▶ **Aim of the task**: Return each line of the entries below that contains the word "Where". Case counts.

=======

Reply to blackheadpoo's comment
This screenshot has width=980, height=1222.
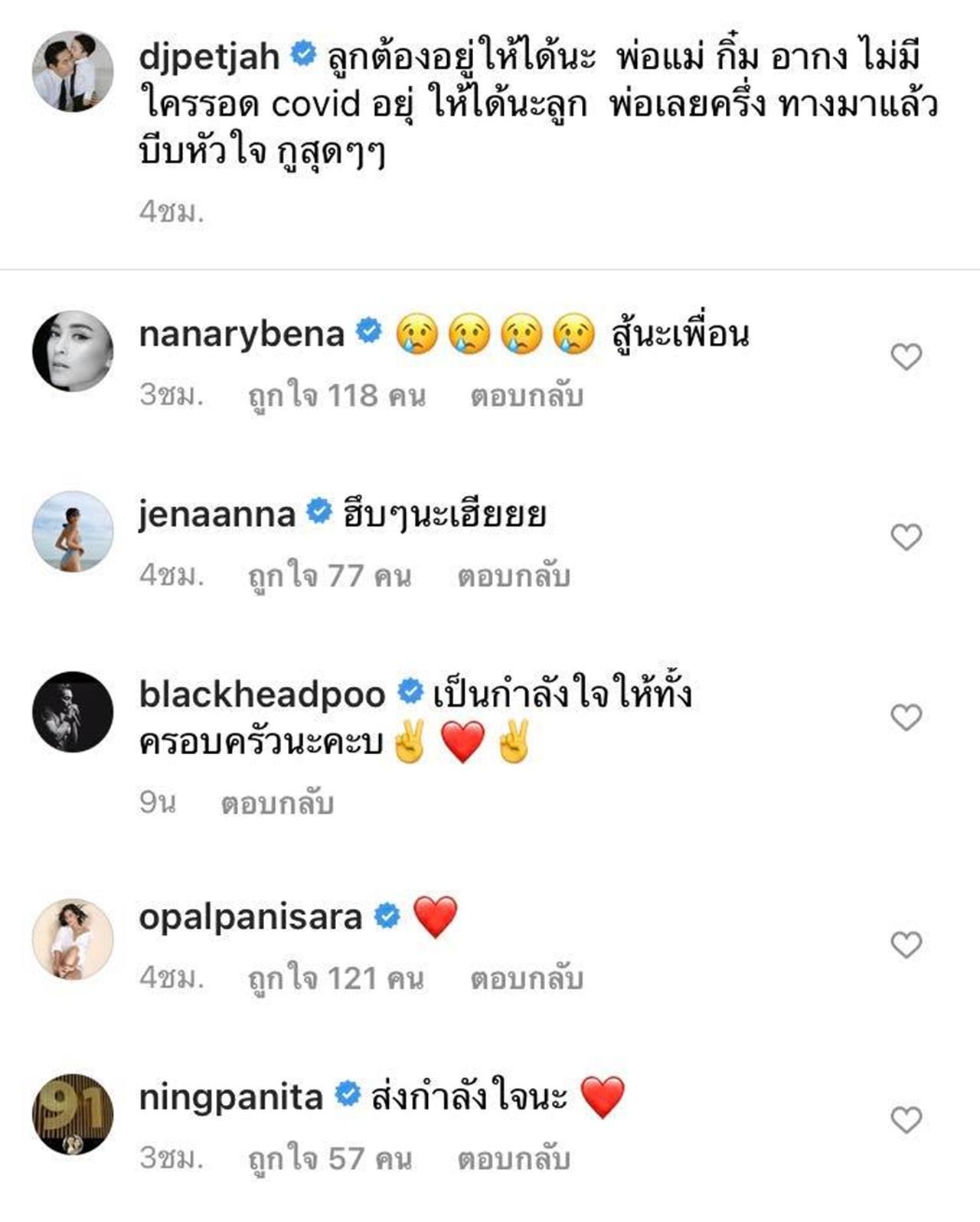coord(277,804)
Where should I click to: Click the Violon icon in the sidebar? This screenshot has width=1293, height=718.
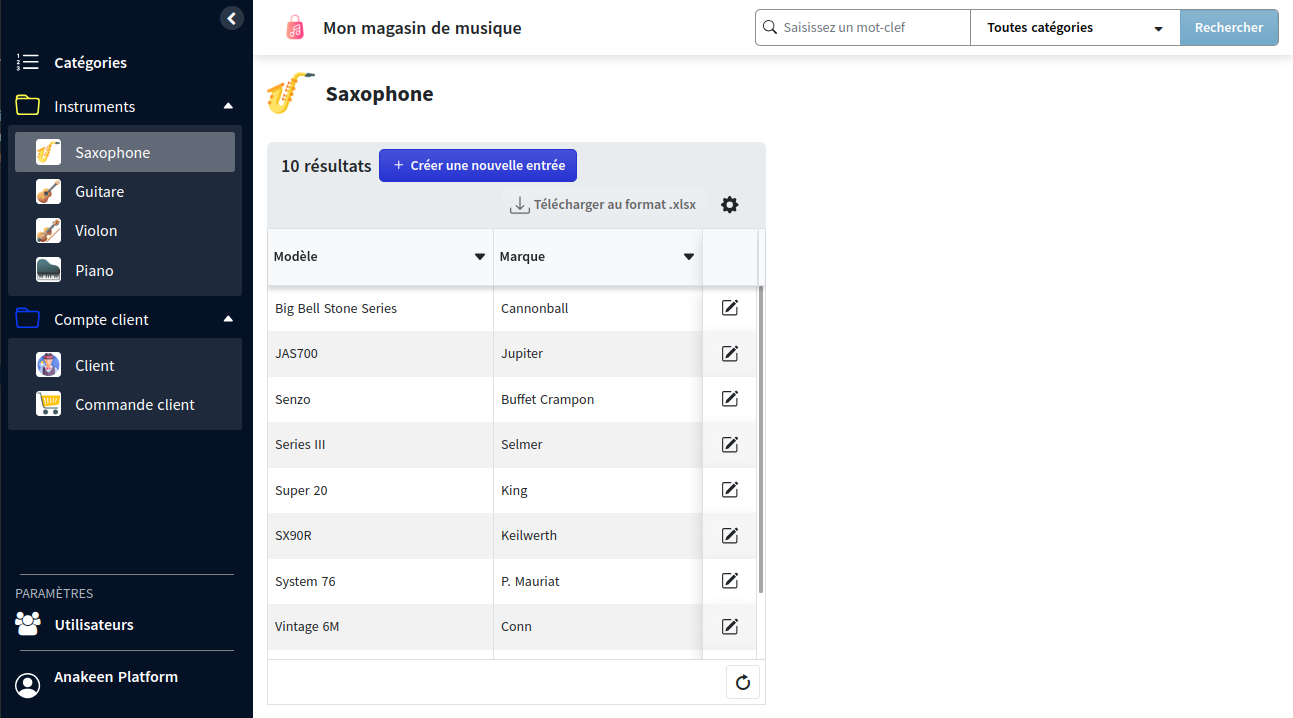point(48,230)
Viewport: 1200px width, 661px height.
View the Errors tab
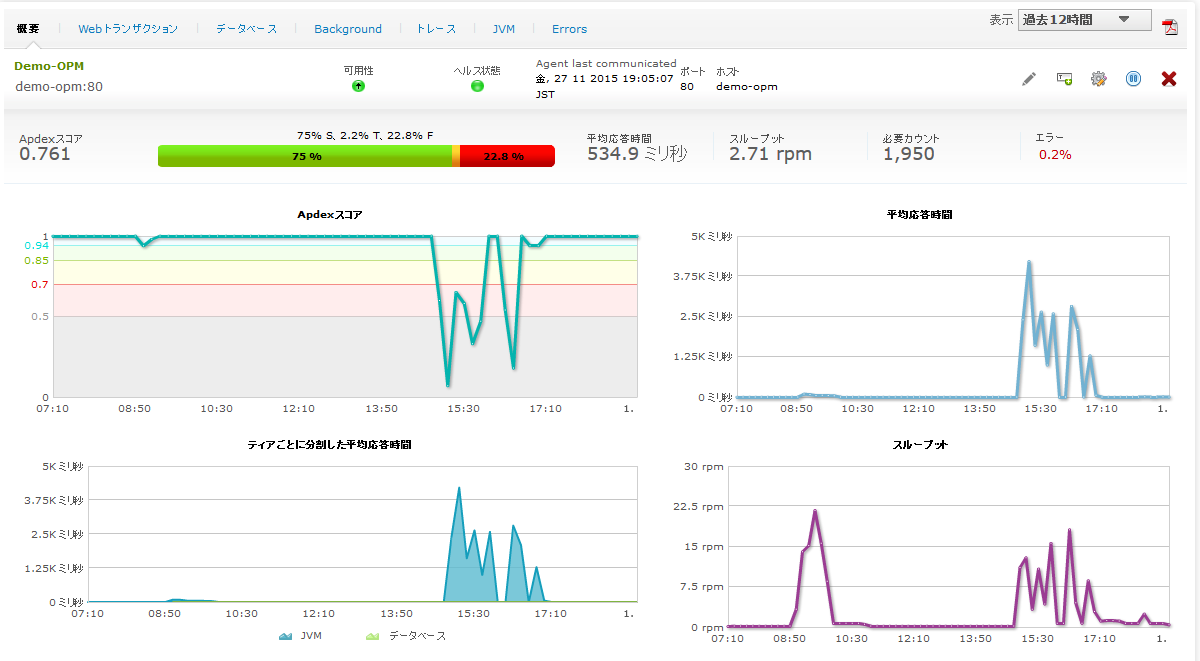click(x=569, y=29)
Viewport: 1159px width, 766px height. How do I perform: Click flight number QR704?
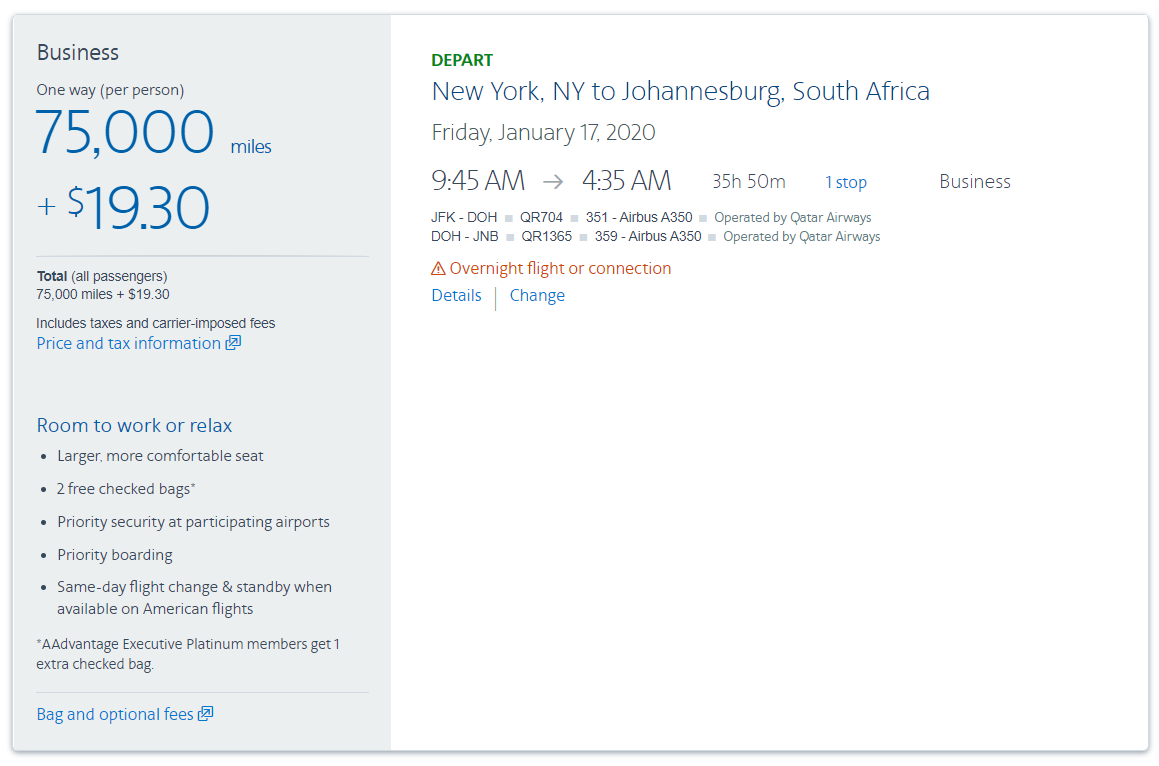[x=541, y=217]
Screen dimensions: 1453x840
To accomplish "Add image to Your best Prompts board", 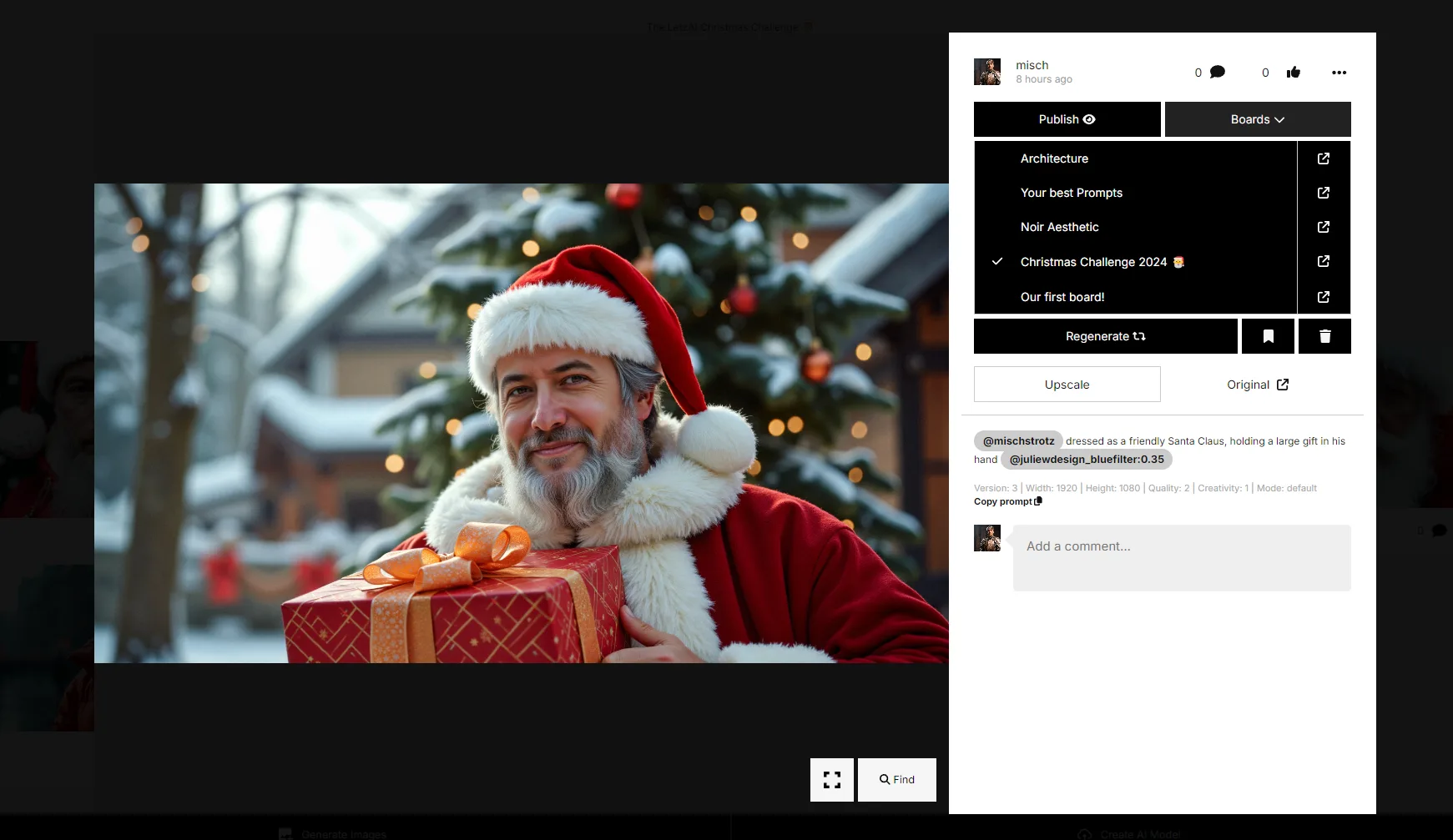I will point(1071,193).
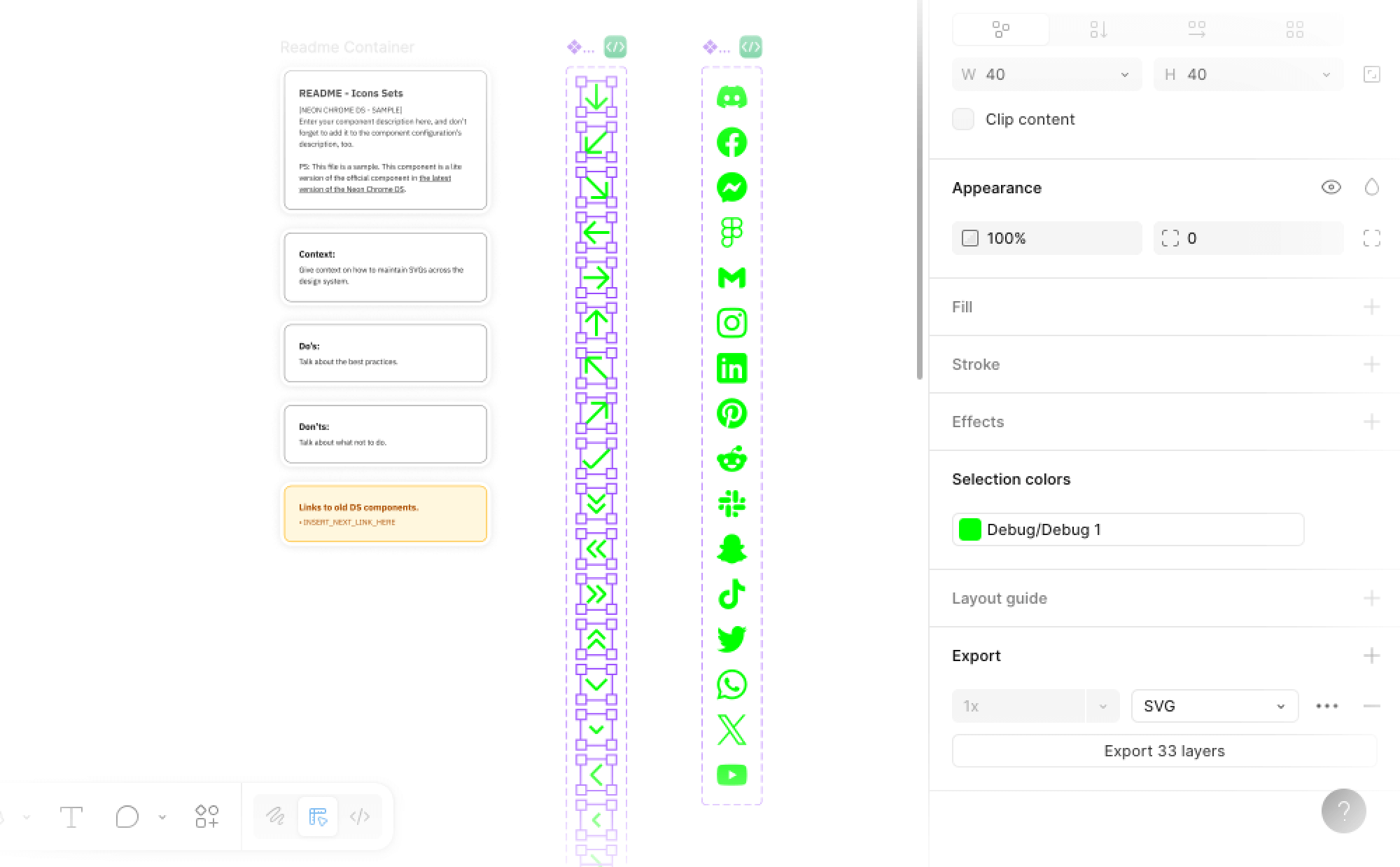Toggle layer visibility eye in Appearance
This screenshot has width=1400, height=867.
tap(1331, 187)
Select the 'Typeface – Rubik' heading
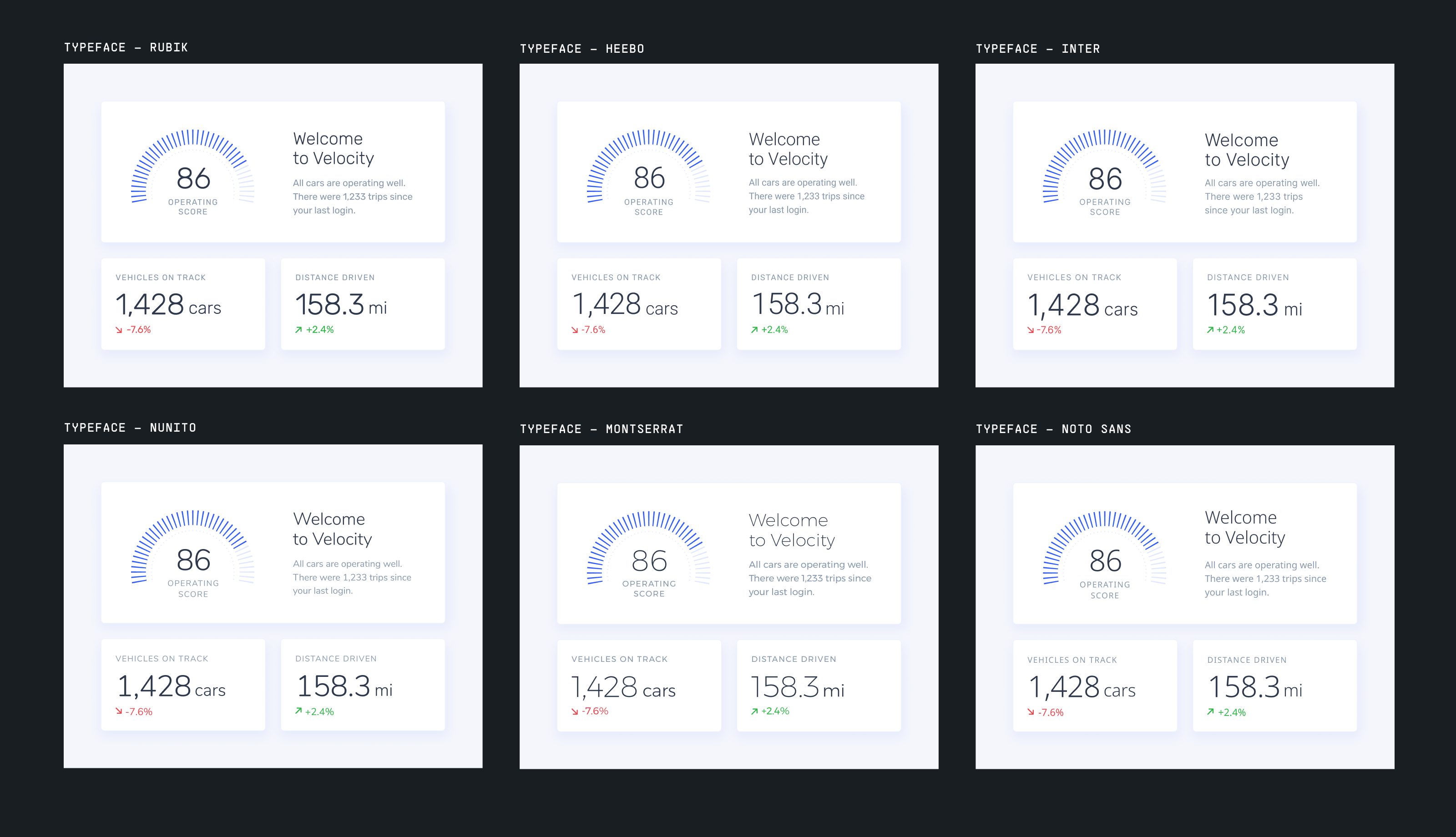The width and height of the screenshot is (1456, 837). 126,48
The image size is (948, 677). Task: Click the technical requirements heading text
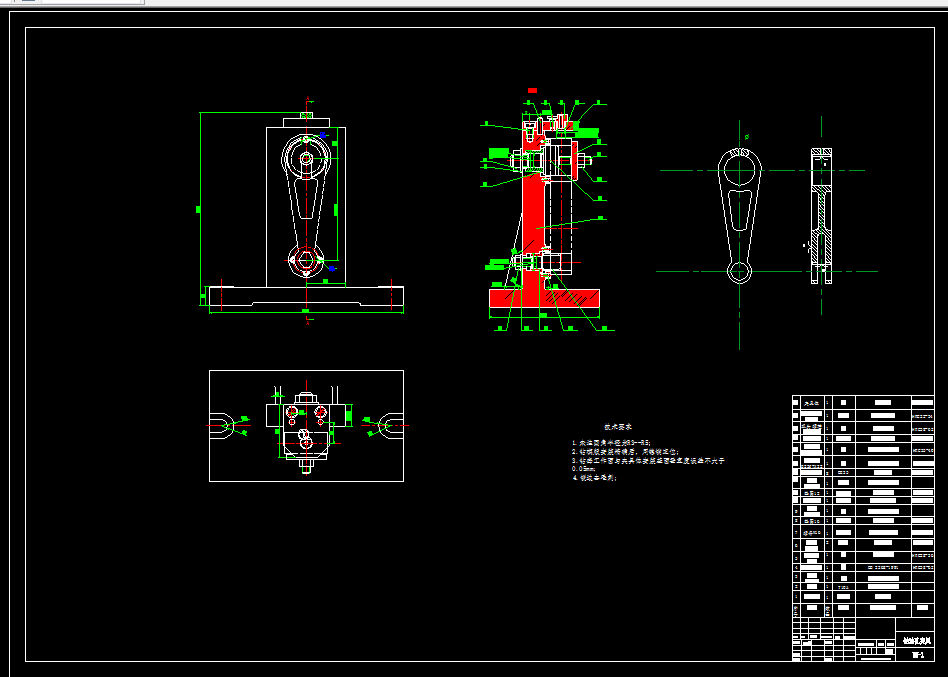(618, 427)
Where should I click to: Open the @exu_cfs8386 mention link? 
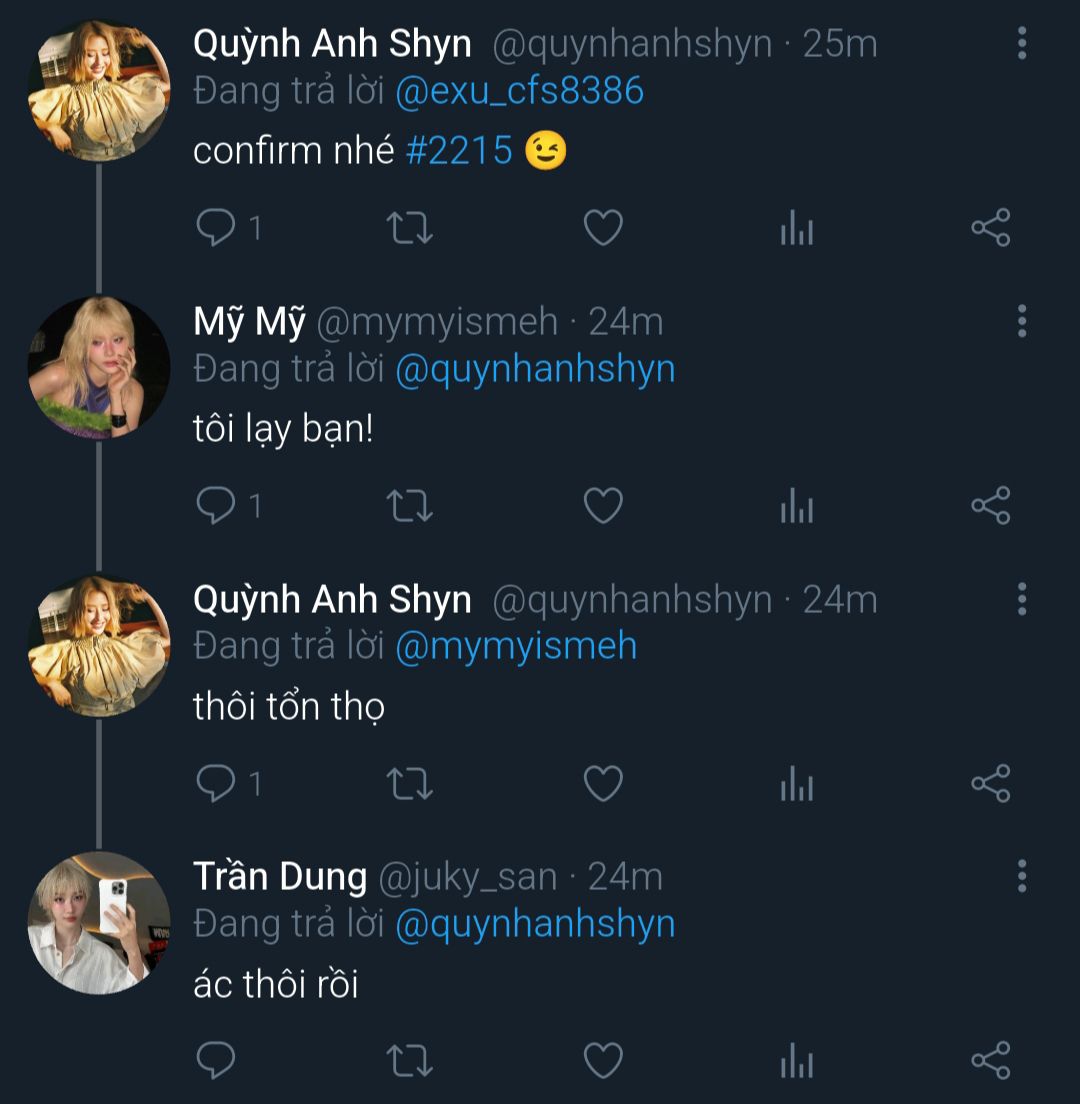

=======

▶ **Problem solution**:
Where should I click to: Click the Violon icon in the sidebar? This screenshot has width=1293, height=718.
Where should I click to: Open the @exu_cfs8386 mention link? 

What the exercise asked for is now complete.